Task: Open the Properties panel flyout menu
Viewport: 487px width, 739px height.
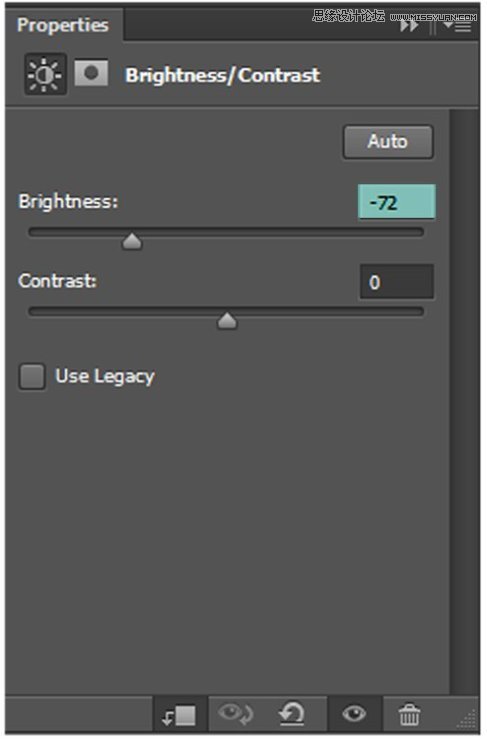Action: coord(457,26)
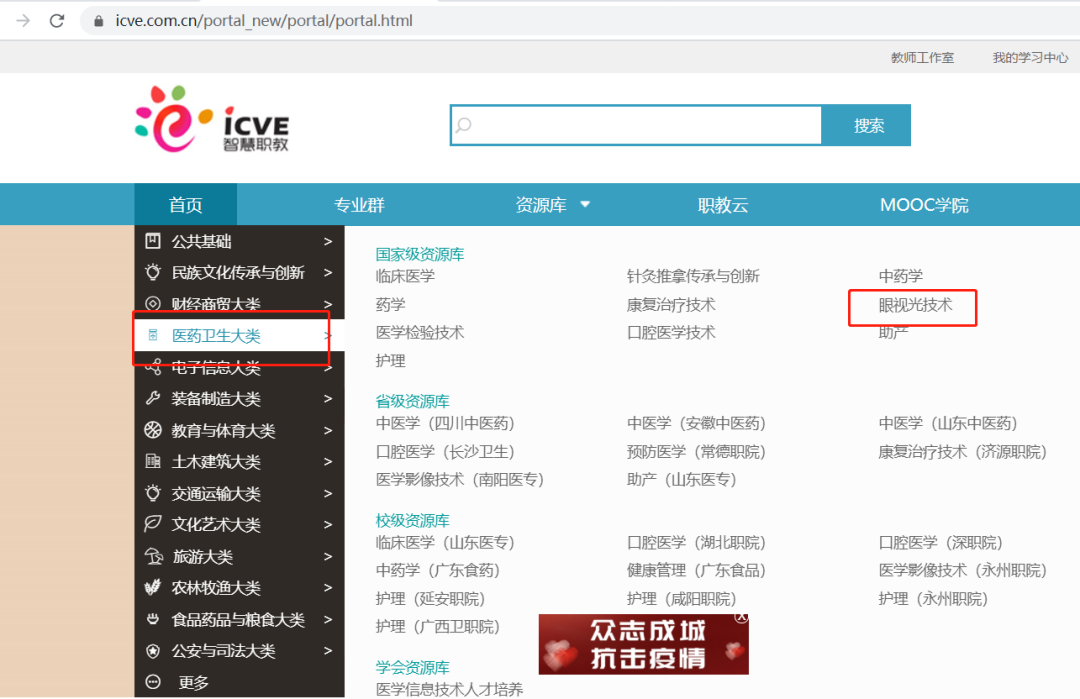Expand the 交通运输大类 submenu arrow
The image size is (1080, 699).
(328, 493)
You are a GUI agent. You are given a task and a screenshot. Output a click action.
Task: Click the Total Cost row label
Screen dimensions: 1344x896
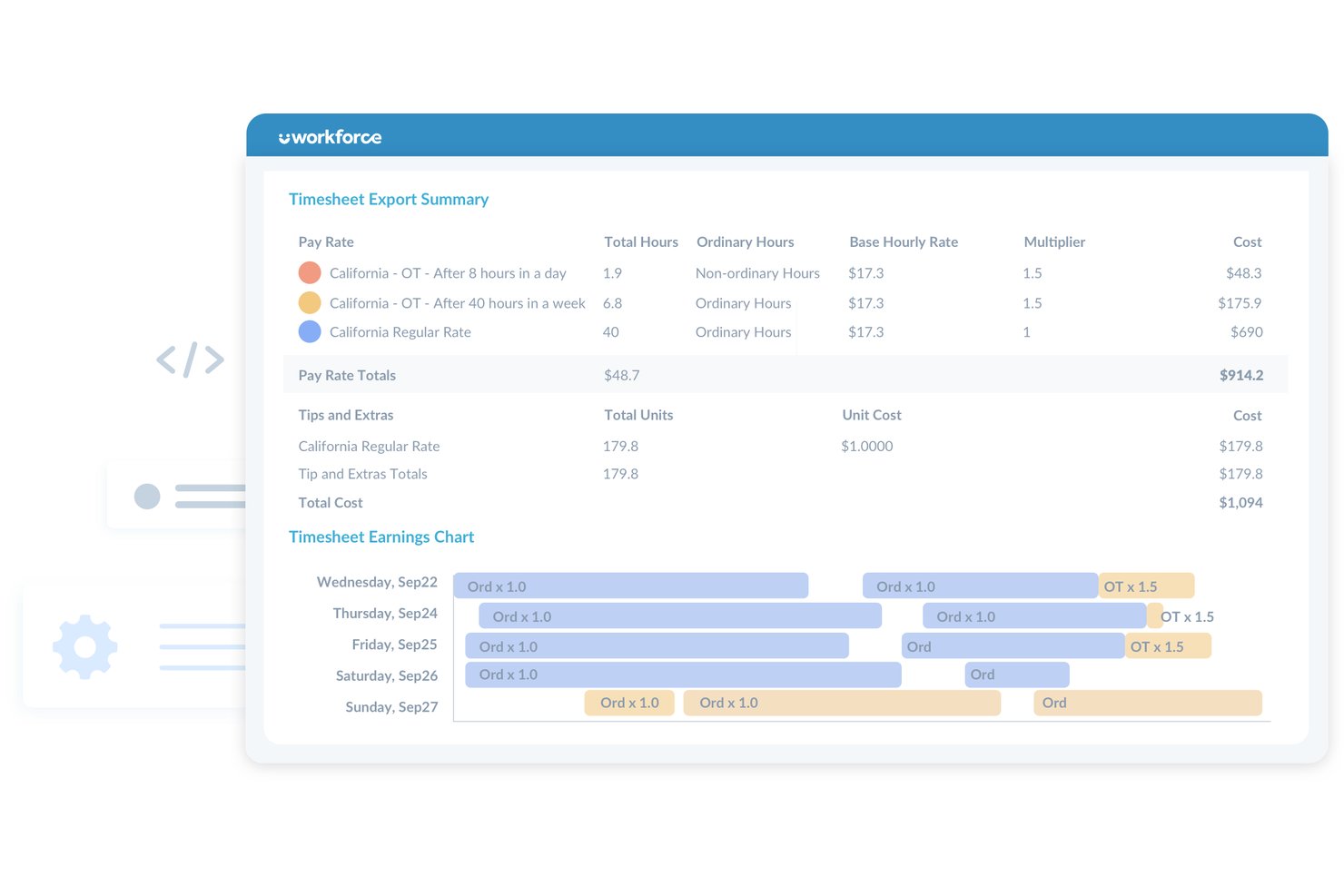331,502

(Aim of the exercise)
Please render the records above as a Markdown table with the columns Row and Line, giving each line its own numbered row, skipping blank lines, and leaving out the pictures.

(Output of the exercise)
| Row | Line |
|---|---|
| 1 | Task: Open the Properties panel flyout menu |
| 2 | Viewport: 487px width, 739px height. |
| 3 | Action: coord(457,26) |
| 4 | Expand the 交通运输大类 submenu arrow |
| 5 | The image size is (1080, 699). |
| 6 | (328, 493) |
| 7 | You are a GUI agent. You are given a task and a screenshot. Output a click action. |
| 8 | Task: Click the Total Cost row label |
| 9 | Screen dimensions: 1344x896 |
| 10 | 331,502 |